La Iglesia de Inglaterra ha abandonado formalmente los planes de introducir ceremonias de bendición separadas e independientes para las parejas homosexuales.
Ayer jueves 12 de Febrero, el Sínodo General (la asamblea nacional anglicana) decidió por 252 votos contra 132, con 21 abstenciones, no desarrollar servicios específicos de bendición para parejas homosexuales habida cuenta de la imposibilidad de conciliar las posturas de los liberales y los sectores evangélicos de la Iglesia de Inglaterra, significando el primer revés para la arzobispona cantuariense Sarah Elisabet Bowser Mills de Mullally, pasados menos de quince días de su controversial y violenta posesión.
Mullally reconoció la profundidad de la división dirigiéndose al Sínodo General: «Ha tocado algunas de nuestras opiniones teológicas más profundas, pero también la parte central de nuestra identidad. Nos ha dejado heridos como individuos y también como Iglesia y, por tanto, agradezco que todavía estén aquí».
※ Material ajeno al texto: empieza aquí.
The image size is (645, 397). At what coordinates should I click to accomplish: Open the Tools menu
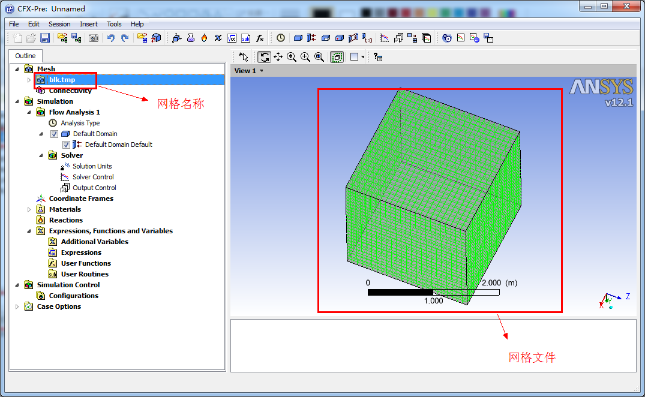tap(114, 24)
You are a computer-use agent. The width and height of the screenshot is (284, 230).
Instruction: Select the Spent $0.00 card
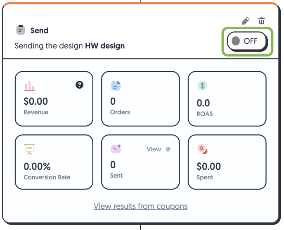coord(227,162)
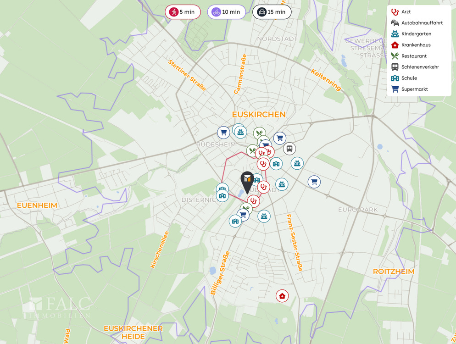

Tres años de “camino sinodal”… que acabaron en nada
Después de diez años de amargo debate, a principios de 2023, la Iglesia de Inglaterra decidió que, a diferencia de algunos otros grupos anglicanos como los episcopalianos escoceses, no apoyaría el “matrimonio” homosexual.
En cambio, la comunidad propuso “bendiciones” para las parejas del mismo sexo, una medida respaldada por una votación del Sínodo. Se estableció el proceso “Vivir en Amor y Fe”, para determinar cómo podrían funcionar las ceremonias de bendición independientes para las parejas homosexuales.
El 14 de Enero, la Cámara de los Obispos anunció que el proceso conduciría a un final “imperfecto” y “desordenado”, significando que no propondrían bendiciones independientes para las parejas del mismo sexo ni medidas para eliminar la prohibición de que el clero contraiga matrimonio civil entre personas del mismo sexo en esta reunión del Sínodo.
Sin embargo, el Sínodo de Febrero marcó el final de ese proceso, que se estima ha costado 1,6 millones de libras (2’184.359,98 dólares estadounidenses; 1’838.888 euros).
Aun así, desde 2023 se permiten oraciones de bendición para estas parejas como parte de los servicios dominicales ordinarios de la Iglesia de Gales.
Stephen Cotrell, arzobispón de York, quien había propuesto crear un grupo de trabajo para continuar la discusión, lamentó el resultado diciendo: «No es aquí donde quiero que estemos, ni donde esperaba que estuviéramos hace tres años. Y quiero reconocer que, dondequiera que se sitúen en el debate, sé que muchos de ustedes se sienten enfadados y decepcionados», disculpándose por el dolor causado «a ambos bandos» por prometer demasiadas cosas.
Gravemente injusto
El debate fue emotivo, con algunos homosexuales como el presbítero Charlie Bączyk-Bell hablando de dolor y exclusión ante la oligárquica BBC.
Durante el debate del jueves, algunos representantes insistieron en que no solo los cristianos con atracción al mismo sexo han quedado marcados por estos acontecimientos. Simon Clift, miembro laico del Sínodo procedente de Winchester, declaró: «Aquellos como yo, que se aferran a la enseñanza histórica, también sienten ese dolor, y todos los grupos necesitan ser reconocidos».
Busola Sodeinde, otra miembro laica del Sínodo procedente de Londres, señaló que los anglicanos del “Sur global” se sienten “heridos” y consideran que no han sido consultados adecuadamente. «Referirse a ellos como “homofóbicos”, como han hecho algunos, cuando creen que están tratando de permanecer fieles a la palabra de Dios no solo es poco útil, es gravemente injusto», afirmó.